Диффамация происходит от латинского diffamare, - оглашать порочить, лишать доброго имени, распространять в СМИ и как и где угодно любых позорящих кого-то сведений, как действительных так и лживых. Такое рафинированное право на стерильную неприкосновенность чести и достоинства придумали более двух тысяч лет назад. Но, в то время, не в пример смиренным христианам, античные язычники в выражениях не стеснялись, и процветала культура насмехаться, и были и виртуозы смачно обложить. Ведь в принципе любую реплику можно посчитать обидной. В античные времена адвокатской практикой занимались риторы и софисты, которые, владея приемами словесного обмана, и, используя несовершенство мышления, умели вводить в заблуждение или хотя бы в недоумение. Умели правду выдавать за ложь, а ложь за истину, поэтому в суде доказать факт оскорбления могло оказаться себе дороже.

В средние века дартаньяны за неосторожное слово или косой взгляд на каждом углу устраивали дуэли. Простой люд выяснял отношения дубинами и на кулаках, для чего англичане придумали бокс. Закон джунглей - право сильного.

Но пришло время буржуазии, нувориши владеть шпагой не умели да и не имели права носить оружие, но уже открыто обладали капиталами, и сносить обиды, и особенно от газет, никак не хотели. И для защиты чести и достоинства, вспомнили о диффамации. Возвели ее в ранг уголовно-наказуемого преступления, чтобы по суду взыскивать за умаление престижа. По закону можно было покарать, заставить замолчать и даже разорить газету за любую непонравившуюся публикацию. И не имело значения, соответствует ли действительности публикация. Денежные могли выставить в судебную дуэль дорогих и ловких адвокатов.

Но либералов да и просто честных справедливых такое понимание неприкосновенности частной жизни не могло не возмущать,. Здравый смысл подсказывал, что распространение истинных сведений не должно быть преступлением, что диффамация препятствует развитию прогресса и защите прав человека вообще, а оберегает только спесь знати. Хотя в чистом виде принцип диффамации последовательно не проводился даже французским законодательством. Суды допускали возможность обвиняемому ссылаться на истинность распространяемых сведений.

Постепенно в уголовных законах утверждалось понятие клеветы, определяемой, как заведомо ложные позорящие измышления с целью опорочить, подорвать репутацию, авторитет, доброе имя... Но если в суде доказана правильность распространяемых слухов или хотя бы их добросовестность, то это было уже не преступно и не наказуемо.

В дореволюционной России непоротое поколение приняло Уложение о наказаниях в 1865 г., с четко прописанным принципом диффамации, а именно: за все что обидно, можно потребовать уголовной репрессии и преследовать по закону. Запрещалось оглашение в печати каких-либо сведений позорящих известное лицо или учреждение, и если затрагивается служебно-общественная деятельность чиновников, депутатов, присяжных заседателей, директоров промышленных предприятий и т. п., независимо от того истинны или ложны означенные сведения.

Строки данных:
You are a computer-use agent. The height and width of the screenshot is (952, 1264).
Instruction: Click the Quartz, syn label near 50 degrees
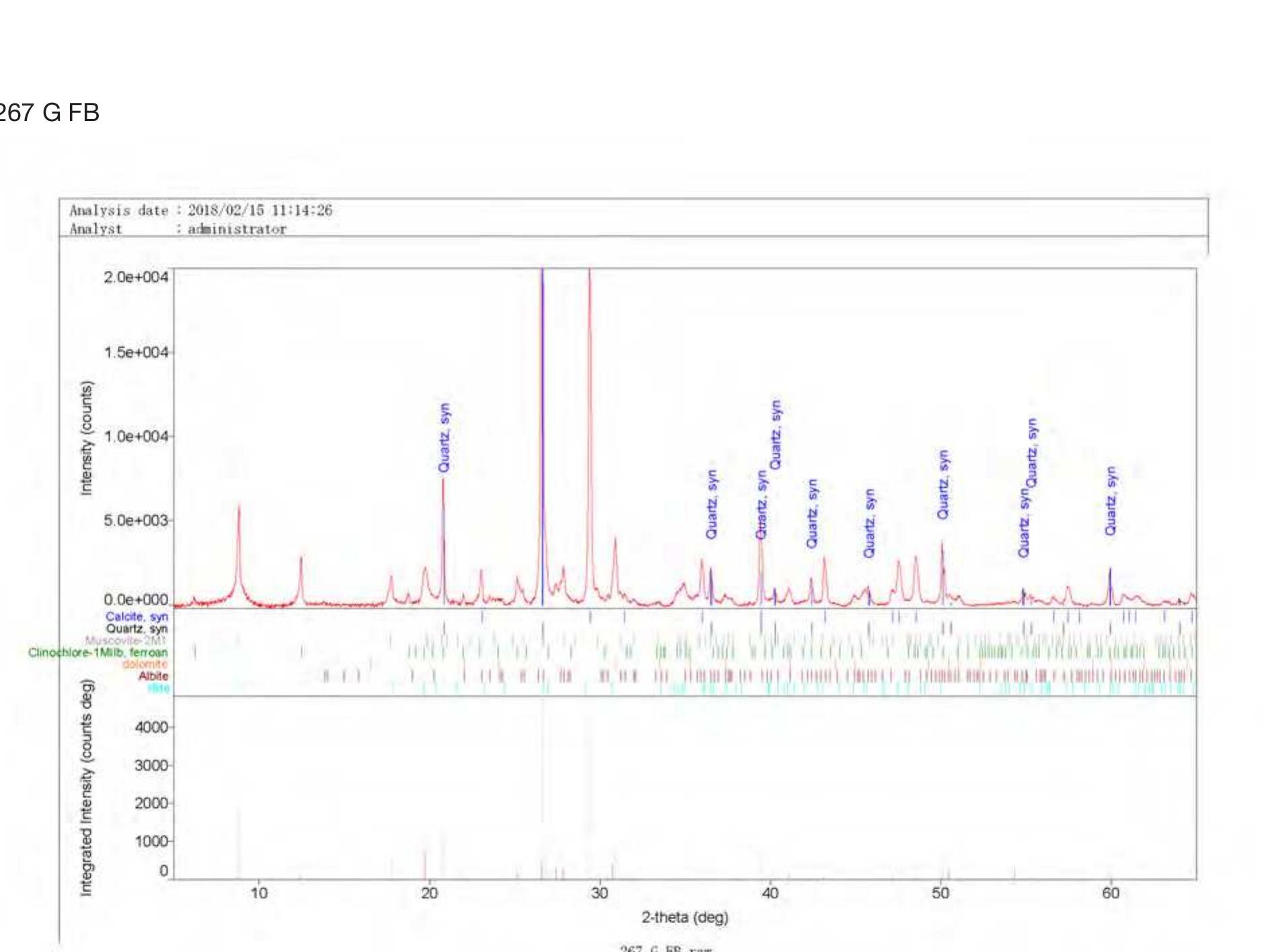pyautogui.click(x=943, y=484)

Постановка задачи A:
Изложите в виде краткого списка абзац текста о диффамации, который начинается словами «Но пришло время буржуазии», сохранив его основные факты.
Постановка задачи B:
Перечислите всех лиц, чья служебно-общественная деятельность названа в тексте о диффамации при описании Уложения о наказаниях 1865 г.
Постановка задачи C:
Верните дословно фрагмент текста о диффамации: всё, начиная со слов «В дореволюционной России» и вплоть до слов «ложны означенные сведения.».

Решение A:
- Нувориши эпохи буржуазии не умели владеть шпагой и не имели права носить оружие, но открыто обладали капиталами и не желали сносить обиды, особенно от газет.
- Для защиты чести и достоинства вспомнили о диффамации и возвели её в ранг уголовно наказуемого преступления, чтобы по суду взыскивать за умаление престижа.
- По закону можно было покарать газету, заставить её замолчать и даже разорить за любую неугодную публикацию, независимо от того, соответствовала ли публикация действительности.
- Состоятельные люди могли выставить в суде дорогих и ловких адвокатов.

Решение B:
- чиновники
- депутаты
- присяжные заседатели
- директора промышленных предприятий

Решение C:
В дореволюционной России непоротое поколение приняло Уложение о наказаниях в 1865 г., с четко прописанным принципом диффамации, а именно: за все что обидно, можно потребовать уголовной репрессии и преследовать по закону. Запрещалось оглашение в печати каких-либо сведений позорящих известное лицо или учреждение, и если затрагивается служебно-общественная деятельность чиновников, депутатов, присяжных заседателей, директоров промышленных предприятий и т. п., независимо от того истинны или ложны означенные сведения.